= Aim of the exercise =
Given the entries that follow, write out exactly the lines starting at the one containing "Tap the BP badge icon for 英镑" and ending at the one containing "Task: Toggle image display in Image Preview", both ends included, and only those.

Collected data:
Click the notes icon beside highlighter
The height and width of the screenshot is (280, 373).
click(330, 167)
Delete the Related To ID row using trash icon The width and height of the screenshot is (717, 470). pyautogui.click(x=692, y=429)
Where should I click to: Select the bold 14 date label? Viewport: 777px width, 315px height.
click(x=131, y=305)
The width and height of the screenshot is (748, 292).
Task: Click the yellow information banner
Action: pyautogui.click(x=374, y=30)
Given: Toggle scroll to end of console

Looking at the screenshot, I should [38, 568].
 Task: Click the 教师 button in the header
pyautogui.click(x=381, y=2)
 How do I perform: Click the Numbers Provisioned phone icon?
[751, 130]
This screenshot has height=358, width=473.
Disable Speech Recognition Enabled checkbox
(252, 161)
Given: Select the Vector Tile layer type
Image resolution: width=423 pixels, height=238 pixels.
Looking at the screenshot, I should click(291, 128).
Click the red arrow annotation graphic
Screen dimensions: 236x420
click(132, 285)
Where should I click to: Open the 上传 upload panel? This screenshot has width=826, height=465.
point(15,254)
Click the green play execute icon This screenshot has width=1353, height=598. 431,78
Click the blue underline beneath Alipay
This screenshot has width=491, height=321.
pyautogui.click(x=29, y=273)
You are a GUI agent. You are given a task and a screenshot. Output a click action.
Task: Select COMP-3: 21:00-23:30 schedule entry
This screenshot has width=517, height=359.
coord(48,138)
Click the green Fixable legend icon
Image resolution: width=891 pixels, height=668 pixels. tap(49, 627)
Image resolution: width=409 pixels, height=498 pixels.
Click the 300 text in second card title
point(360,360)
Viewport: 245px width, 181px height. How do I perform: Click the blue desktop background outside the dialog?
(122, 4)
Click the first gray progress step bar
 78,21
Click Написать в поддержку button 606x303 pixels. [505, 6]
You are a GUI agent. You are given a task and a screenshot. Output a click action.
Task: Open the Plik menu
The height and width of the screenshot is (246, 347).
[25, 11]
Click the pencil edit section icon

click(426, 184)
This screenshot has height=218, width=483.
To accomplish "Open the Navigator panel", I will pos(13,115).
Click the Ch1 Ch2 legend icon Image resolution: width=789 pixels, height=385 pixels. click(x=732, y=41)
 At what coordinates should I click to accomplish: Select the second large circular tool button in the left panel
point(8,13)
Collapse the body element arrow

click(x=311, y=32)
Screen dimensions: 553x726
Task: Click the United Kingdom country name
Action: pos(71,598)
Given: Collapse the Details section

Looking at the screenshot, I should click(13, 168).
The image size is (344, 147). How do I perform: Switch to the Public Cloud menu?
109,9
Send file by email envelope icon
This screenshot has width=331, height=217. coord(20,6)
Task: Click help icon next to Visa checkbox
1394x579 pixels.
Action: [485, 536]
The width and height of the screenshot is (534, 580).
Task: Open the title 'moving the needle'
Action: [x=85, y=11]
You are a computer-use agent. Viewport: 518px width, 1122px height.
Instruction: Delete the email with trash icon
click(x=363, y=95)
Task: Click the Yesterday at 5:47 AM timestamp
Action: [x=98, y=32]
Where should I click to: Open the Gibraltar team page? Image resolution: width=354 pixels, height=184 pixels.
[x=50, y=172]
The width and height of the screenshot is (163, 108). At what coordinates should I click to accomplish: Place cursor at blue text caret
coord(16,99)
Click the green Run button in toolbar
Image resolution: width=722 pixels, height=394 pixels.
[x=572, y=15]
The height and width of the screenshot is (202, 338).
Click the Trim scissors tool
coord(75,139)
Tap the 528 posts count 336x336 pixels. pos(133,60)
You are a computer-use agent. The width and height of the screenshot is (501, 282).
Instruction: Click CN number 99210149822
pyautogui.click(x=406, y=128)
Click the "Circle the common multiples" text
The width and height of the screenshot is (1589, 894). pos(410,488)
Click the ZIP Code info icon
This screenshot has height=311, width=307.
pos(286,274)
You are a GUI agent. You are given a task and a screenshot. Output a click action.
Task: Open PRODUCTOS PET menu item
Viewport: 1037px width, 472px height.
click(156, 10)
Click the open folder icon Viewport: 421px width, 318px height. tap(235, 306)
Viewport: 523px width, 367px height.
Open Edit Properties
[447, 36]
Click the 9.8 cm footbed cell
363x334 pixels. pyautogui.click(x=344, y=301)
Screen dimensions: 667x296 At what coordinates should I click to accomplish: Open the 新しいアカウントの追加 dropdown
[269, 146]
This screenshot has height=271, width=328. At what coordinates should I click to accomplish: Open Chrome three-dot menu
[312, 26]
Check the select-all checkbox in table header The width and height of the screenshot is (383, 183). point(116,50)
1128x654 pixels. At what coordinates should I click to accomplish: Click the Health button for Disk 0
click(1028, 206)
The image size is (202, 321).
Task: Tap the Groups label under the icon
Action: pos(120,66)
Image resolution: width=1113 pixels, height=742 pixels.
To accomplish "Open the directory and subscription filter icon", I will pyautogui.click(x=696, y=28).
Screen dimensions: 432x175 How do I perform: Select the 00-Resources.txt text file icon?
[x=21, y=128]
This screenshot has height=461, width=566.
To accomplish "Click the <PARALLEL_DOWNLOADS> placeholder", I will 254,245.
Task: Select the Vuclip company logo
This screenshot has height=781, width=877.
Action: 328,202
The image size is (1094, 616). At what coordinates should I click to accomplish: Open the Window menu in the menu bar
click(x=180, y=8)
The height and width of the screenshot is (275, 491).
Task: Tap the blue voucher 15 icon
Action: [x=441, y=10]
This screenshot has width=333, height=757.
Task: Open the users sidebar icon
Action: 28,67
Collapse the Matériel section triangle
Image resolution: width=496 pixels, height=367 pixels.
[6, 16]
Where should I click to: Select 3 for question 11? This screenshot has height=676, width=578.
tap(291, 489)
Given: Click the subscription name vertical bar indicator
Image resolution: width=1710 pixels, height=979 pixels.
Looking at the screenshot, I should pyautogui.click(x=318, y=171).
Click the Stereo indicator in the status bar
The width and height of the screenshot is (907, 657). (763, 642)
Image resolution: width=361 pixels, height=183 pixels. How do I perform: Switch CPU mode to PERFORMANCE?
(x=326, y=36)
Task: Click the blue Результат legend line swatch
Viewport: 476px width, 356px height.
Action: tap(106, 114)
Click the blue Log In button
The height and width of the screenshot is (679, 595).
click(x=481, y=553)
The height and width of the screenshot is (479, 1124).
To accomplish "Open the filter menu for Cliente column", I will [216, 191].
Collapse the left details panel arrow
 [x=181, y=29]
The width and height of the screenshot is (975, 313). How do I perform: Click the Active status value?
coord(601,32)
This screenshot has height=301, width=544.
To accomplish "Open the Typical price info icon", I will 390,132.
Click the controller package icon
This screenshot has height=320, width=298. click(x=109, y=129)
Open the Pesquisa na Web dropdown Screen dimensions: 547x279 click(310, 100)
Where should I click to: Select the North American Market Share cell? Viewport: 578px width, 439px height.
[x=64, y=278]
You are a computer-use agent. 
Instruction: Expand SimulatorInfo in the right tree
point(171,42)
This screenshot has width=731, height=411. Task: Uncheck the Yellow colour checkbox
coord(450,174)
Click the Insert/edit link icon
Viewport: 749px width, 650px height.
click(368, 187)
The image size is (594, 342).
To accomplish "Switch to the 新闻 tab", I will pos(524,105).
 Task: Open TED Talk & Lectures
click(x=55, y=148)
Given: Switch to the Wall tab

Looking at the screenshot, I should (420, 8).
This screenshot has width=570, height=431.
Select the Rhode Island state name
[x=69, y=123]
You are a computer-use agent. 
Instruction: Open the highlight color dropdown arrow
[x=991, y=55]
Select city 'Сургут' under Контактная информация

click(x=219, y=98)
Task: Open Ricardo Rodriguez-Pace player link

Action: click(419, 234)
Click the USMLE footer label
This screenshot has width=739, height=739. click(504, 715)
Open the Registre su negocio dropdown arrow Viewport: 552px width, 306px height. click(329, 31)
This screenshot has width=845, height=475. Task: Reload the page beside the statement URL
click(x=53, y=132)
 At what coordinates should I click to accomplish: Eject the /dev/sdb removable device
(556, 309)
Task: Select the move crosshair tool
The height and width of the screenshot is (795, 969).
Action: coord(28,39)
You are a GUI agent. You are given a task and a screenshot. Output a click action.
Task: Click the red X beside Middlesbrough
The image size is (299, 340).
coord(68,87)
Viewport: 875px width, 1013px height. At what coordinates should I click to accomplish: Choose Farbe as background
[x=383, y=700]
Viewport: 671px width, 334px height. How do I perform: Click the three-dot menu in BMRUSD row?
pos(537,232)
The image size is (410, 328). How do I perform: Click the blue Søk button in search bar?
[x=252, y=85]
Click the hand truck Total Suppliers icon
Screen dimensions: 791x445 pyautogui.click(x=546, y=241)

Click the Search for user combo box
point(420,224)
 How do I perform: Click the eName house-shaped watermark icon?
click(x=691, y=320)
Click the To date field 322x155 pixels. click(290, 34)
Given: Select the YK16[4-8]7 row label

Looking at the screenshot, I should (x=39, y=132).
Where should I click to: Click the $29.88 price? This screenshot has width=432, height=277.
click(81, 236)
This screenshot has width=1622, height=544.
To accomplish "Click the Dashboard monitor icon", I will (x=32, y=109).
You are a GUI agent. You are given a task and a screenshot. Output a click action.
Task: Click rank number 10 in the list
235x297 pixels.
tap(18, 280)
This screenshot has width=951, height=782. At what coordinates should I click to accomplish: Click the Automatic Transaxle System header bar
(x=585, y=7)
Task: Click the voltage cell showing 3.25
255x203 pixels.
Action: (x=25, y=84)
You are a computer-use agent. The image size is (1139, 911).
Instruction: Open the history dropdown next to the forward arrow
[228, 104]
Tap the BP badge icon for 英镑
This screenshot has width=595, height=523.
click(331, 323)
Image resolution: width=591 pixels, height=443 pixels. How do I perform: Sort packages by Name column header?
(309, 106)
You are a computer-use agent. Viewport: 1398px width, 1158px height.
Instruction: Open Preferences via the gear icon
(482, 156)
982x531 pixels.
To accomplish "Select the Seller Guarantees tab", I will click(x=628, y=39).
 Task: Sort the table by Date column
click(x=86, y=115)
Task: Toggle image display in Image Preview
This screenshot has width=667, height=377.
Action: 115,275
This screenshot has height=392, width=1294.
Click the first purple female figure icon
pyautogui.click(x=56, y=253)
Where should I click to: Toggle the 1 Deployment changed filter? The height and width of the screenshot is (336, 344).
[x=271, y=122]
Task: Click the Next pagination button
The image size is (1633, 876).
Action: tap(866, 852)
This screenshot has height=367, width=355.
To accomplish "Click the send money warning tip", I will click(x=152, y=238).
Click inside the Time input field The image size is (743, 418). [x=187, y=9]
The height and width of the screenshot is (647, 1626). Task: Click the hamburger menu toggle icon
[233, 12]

= Response to this task =
Tap the BP badge icon for 英镑
This screenshot has width=595, height=523.
click(331, 323)
Image resolution: width=591 pixels, height=443 pixels. How do I perform: Sort packages by Name column header?
(309, 106)
You are a computer-use agent. Viewport: 1398px width, 1158px height.
Instruction: Open Preferences via the gear icon
(482, 156)
982x531 pixels.
To accomplish "Select the Seller Guarantees tab", I will click(x=628, y=39).
 Task: Sort the table by Date column
click(x=86, y=115)
Task: Toggle image display in Image Preview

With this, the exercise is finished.